Outro fato: o exército do Líbano, depois de quatro meses de cerco ao Campo de “Refugiados” palestinos de Naher al-Bared, e com pesados bombardeios acabou conquistando o lugar, com mais de 300 mortos, segundo se anuncia, metade dos quais soldados do exército libanês, matando o chefe do grupo Fatah al-Islan e seu vice. Acreditemos que com pesado bombardeio, apenas 150 palestinos foram mortos. Cerca de 40.000 palestinos do Campo fugiram, para não sofrer as conseqüências da conquista pelo exército libanês. A mídia noticiou como? Em simples linhas – exército do Líbano toma o Campo. Lembram-se do caso, em 2002, quando Israel foi atrás dos terroristas em Jenin? Houve uma campanha na mídia contra Israel, acusado de atrocidades, que depois ficou provado serem falsas. Membro da Anistia Internacional declarou que havia um número de mortos incontáveis. Nada disso era verdade. Agora, a Anistia Internacional, em Naher al-Bared, não está nem aí. Por quê? Responder com anti-semitismo?

Por quê sempre contra os judeus? Recentemente, Charles Murray, um historiador escocês, não judeu, publicou um artigo sobre o QI (quociente de inteligência) das pessoas. Tomando a valor médio de 100 nos Estados Unidos, a população judaica fica com um QI acima de 110, isto é, acima da média.

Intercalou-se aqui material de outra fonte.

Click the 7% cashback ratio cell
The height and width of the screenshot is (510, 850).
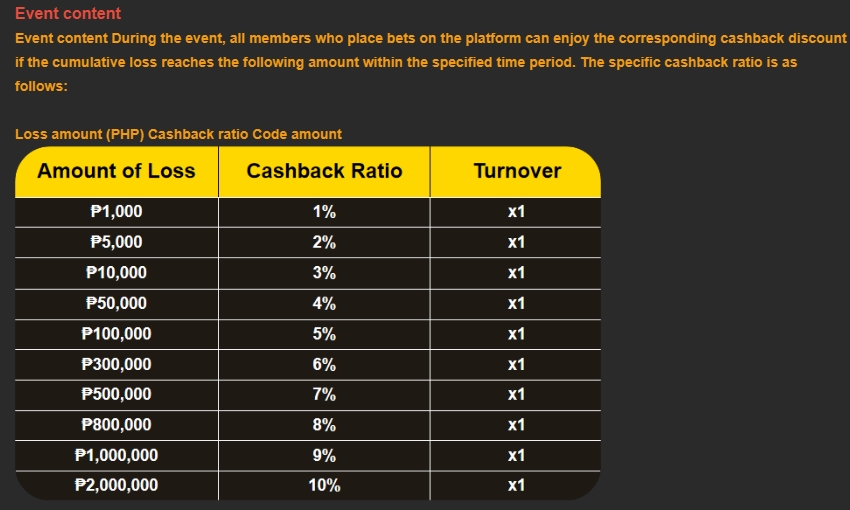click(x=324, y=394)
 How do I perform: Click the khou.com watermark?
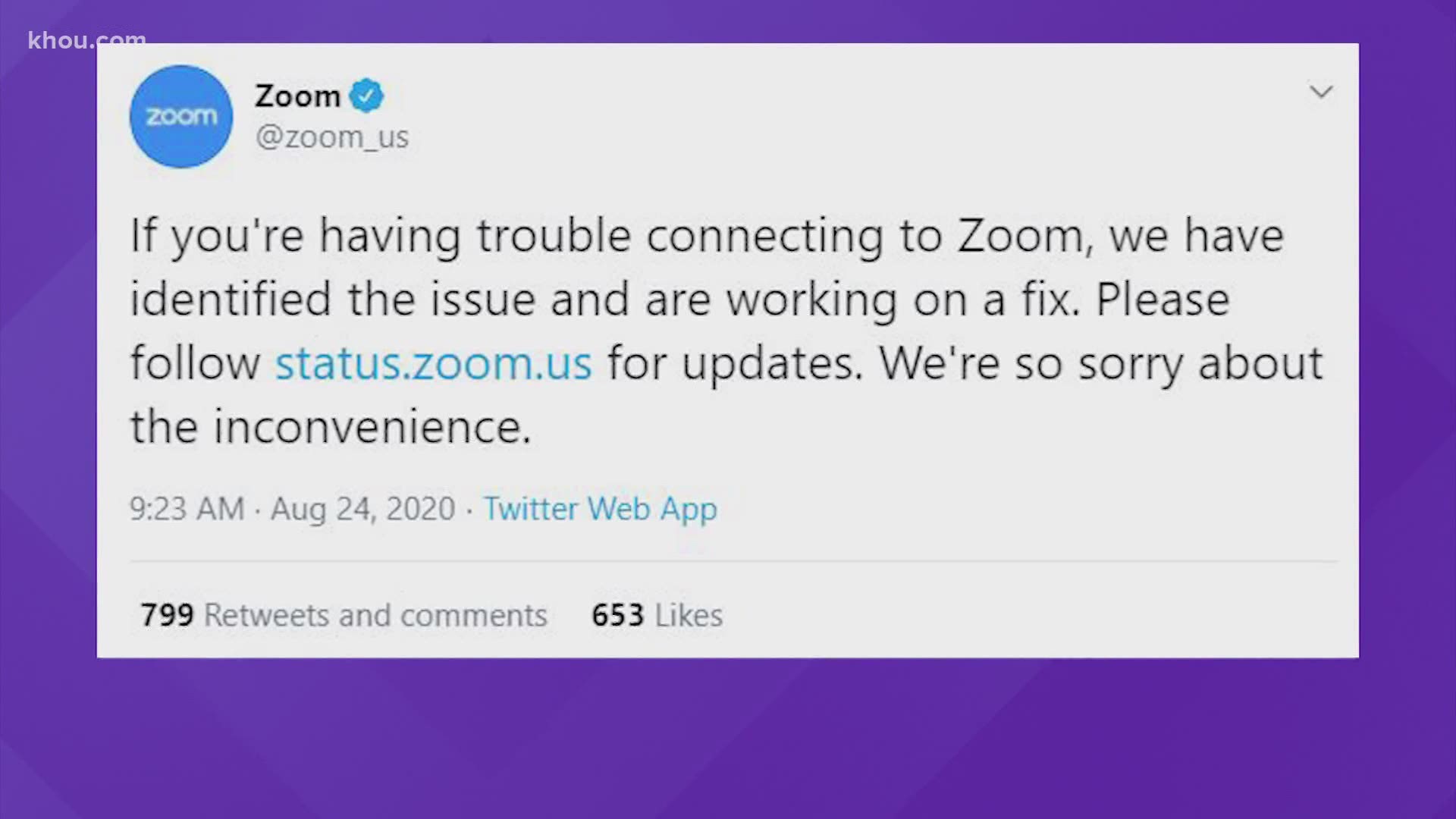pos(86,40)
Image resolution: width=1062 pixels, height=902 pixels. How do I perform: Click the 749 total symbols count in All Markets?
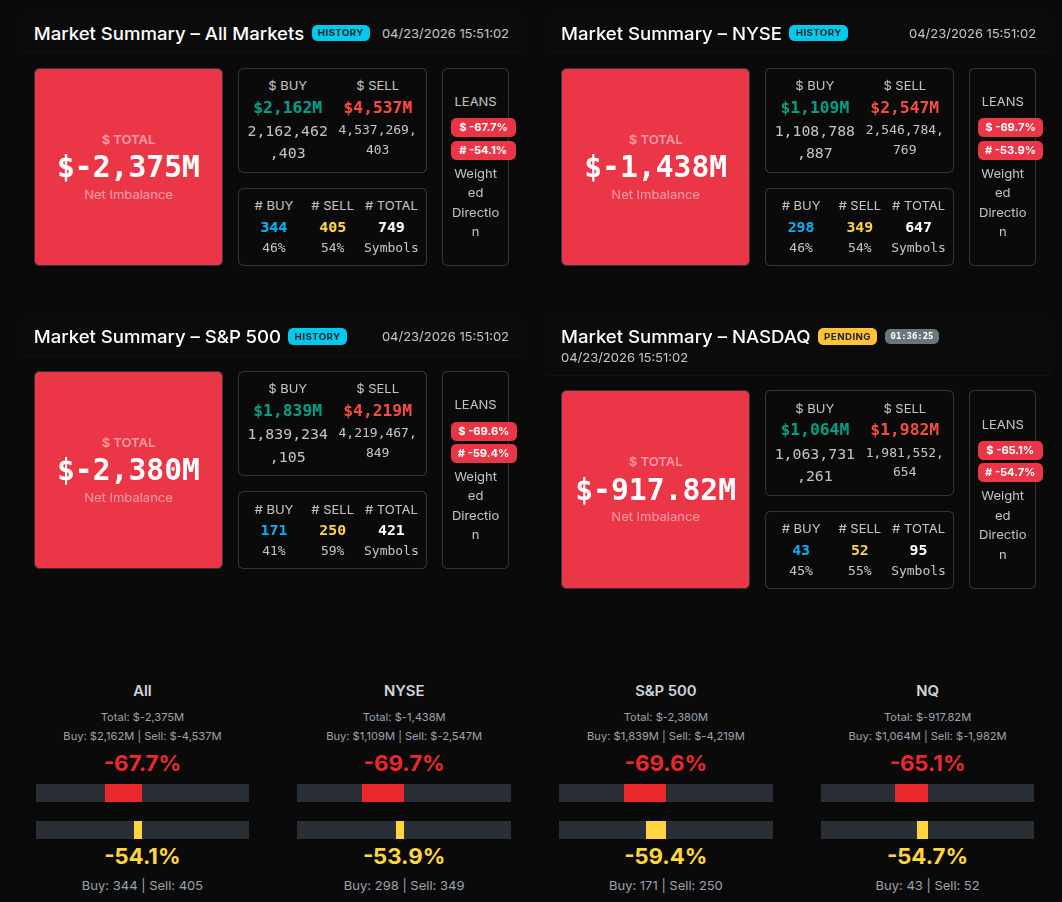coord(391,227)
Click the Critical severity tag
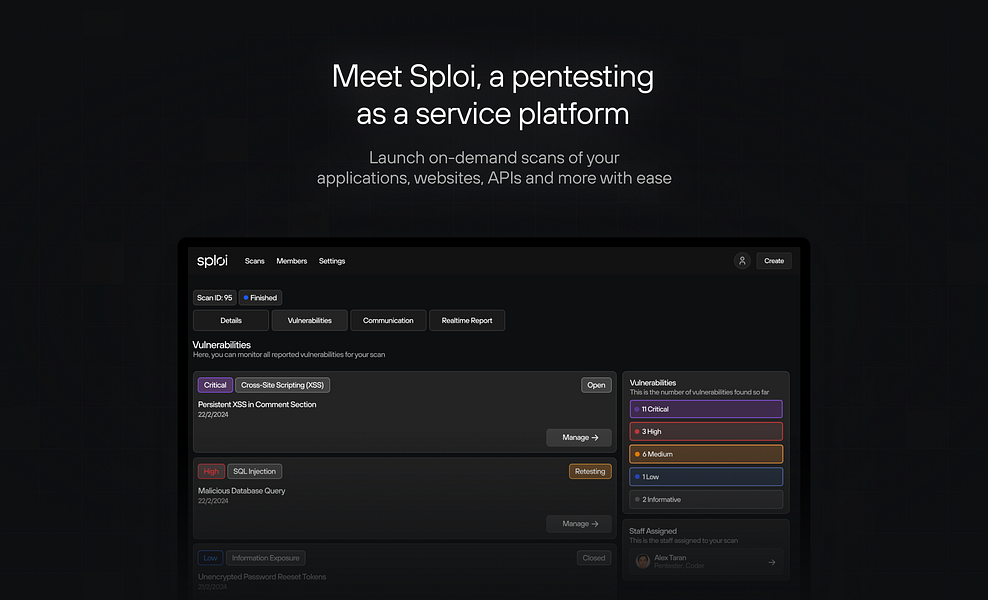This screenshot has height=600, width=988. click(x=215, y=385)
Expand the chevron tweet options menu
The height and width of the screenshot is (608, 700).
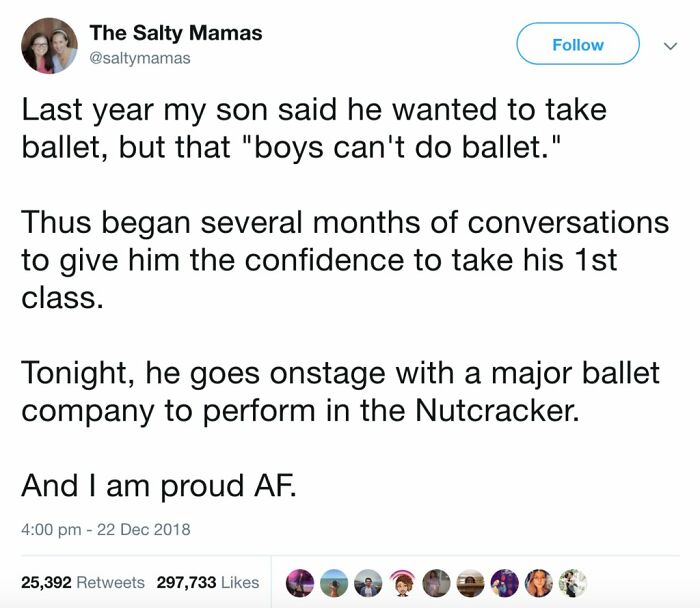click(670, 46)
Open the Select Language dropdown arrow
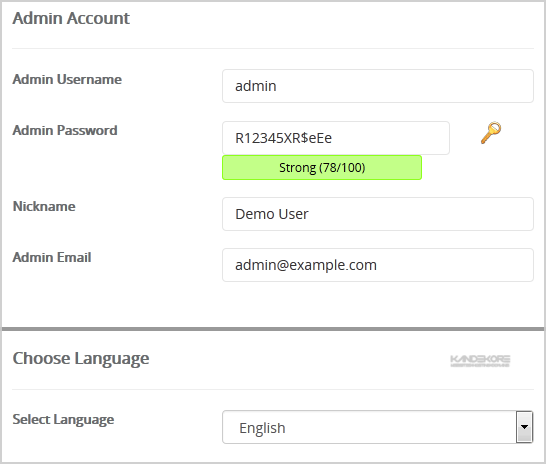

O sistema de educação de Nova Iorque, há tempos, fez uma pesquisa entre alunos das escolas, identificando 28 alunos com QI de 170 ou mais, dos quais 24 alunos judeus, quase 90%!. A coisa não é recente: pesquisa sobre os cientistas conhecidos, em todos o mundo, entre os antigos anos de 1150 e 1300, mostra que, dos 626 conhecidos, 95 eram judeus – 15%. Isto se a contagem estiver certa.

Com uma população representando 0,19% da população mundial, (metade do percentual da nossa CPMF), a participação de judeus nos Prêmios Nobel se situa sempre elevada. Até 1950, judeus representavam 14% dos Prêmios Nobel; na segunda metade do século XX, esse número passou a 29% e neste Século XXI, já aumentou para 32%. Os judeus introduziram o monoteísmo, introduzindo o modo de ver o sentido da vida humana, o que a história define como os elementos centrais da moderna sensibilidade. Deram origem às três religiões monoteístas, e a teologia cristã derivada constitui o cerne da civilização ocidental.

Seria a inveja, a reação aos prêmios, a razão do anti-semitismo?

Nestes dez dias temíveis, que decorrem entre o primeiro dia do Ano Novo e o décimo dia, o Dia do Perdão, quando é aposta a chancela divina para mais um ano de vida, cabe uma renovada introspecção para que se percebam os erros dos quais se possam, ainda, arrepender, compreender que, apesar de tanto sucesso judaico nas artes e nas ciências em geral, falta um destaque e uma participação ativa na vida comunitária onde, parece, o emprego dos conhecimentos e habilidades gerais premiadas não são tão acentuados como deveriam, em proveito da própria comunidade e por um mundo menos pernicioso para com a vida judaica. Parece que artes e ciências não aproveitam os judeus.

Só podemos fazer votos para um ano novo de paz que receba o carimbo divino. Shaná tová, tikateivu ve tichateimu. Amém.